Film: ‘Kick-Ass’ kicks ass
Starring Aaron Johnson, Christopher Mintz-Plasse, Mark Strong, Chloe Grace Moretz and Nicolas Cage. Directed by Matthew Vaughn. Rated R; 1:57. LEO Report Card: A
Opening just as the comic does from the unreachable ideal to the stilted and limited real world, the camera flies in through the clouds to land in a nowhere city on a nerdy high school kid. “Kick-Ass” starts with strong acting and dialogue and builds up steam from there. There’s more blood than the comic, all the witty lines you wanted (plus more) and, good god, director Matthew Vaughn (“Stardust,” “Layer Cake”) actually pulls off some breathtakingly original and striking shots. I really don’t know how he found the time — because he also wrote the screenplay.
But enough about the comic. After “Watchmen,” I’ve heard enough BS about what a good job a movie did staying true to the comic, and I want to make it clear: Under no circumstances should the quality of a movie be based on this criteria. That said, this movie stuck with the comic almost frame by frame for the first half hour — and was right to do it. It’s a tightly written work that translates seamlessly to the screen, and really, if Vaughn wanted to, he could have done the whole movie like that, translated literally panel by panel, and still had a great work on his hands. But it is precisely where he veers from the storyline that he does his best work.

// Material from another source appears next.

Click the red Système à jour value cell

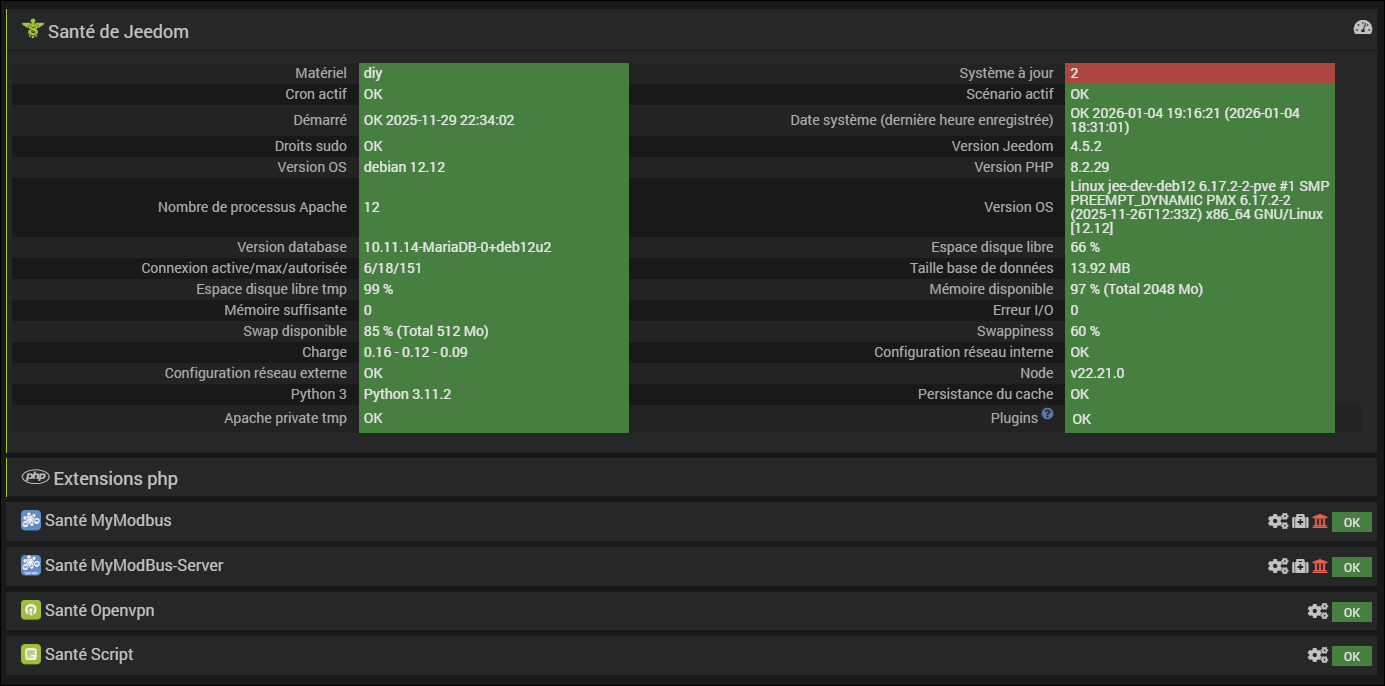pos(1199,73)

So how was the movie on its own? Fucking awesome. Thanks to recent movies that push the boundaries of off-beat comedy to new heights (“Pineapple Express” and “Superbad” are more kin to this movie than “X-Men”), this movie had the freedom to actually present the most accurate picture not only of the world of “Kick-Ass,” but also of the one we live in now. Because of this, “Kick-Ass” turned out not to be a superhero movie, a comedy or an action flick — but an amazing mix of all of the above (plus some indie overtones). And because of that, it was all the more believable. At almost no point are you asked to accept a bizarre fantasy world in which superheroes are accepted or treated as normal, but instead you find yourself giggling at the film’s scuba tights all the way through because, damn, even if you found yourself in that situation, you know every glance in the mirror would be a strange one.
This is the foundation of the story: How in the world, after all of these superhero comics and movies, is it possible that not even one person has suited up and taken to the streets to fight crime? It really does seem strange to me that this hasn’t happened yet (except in the case of Anglegrinder Man who lives in the U.K. and has taken it upon himself to grind the boots off of any car he finds with one). “Kick-Ass,” more than “Watchmen,” which, as tradition states, is a serious look at what the world would be like if superheroes were real people with real problems, shows us what it would really be like if you, the average chud, decided to suit up and prowl the streets. It maintains its amazingly realistic world through loads of lost fights and Judd Apatow-style humor, but it pulls no punches when it comes to the bloody action scenes.
This movie is like the anarchist cookbook for would-be superheroes: It never forgets the constant absurdity of the idea, but pushes forward anyway to show us no matter how ridiculous it seems, the strangest thing of all is that no one has done it yet.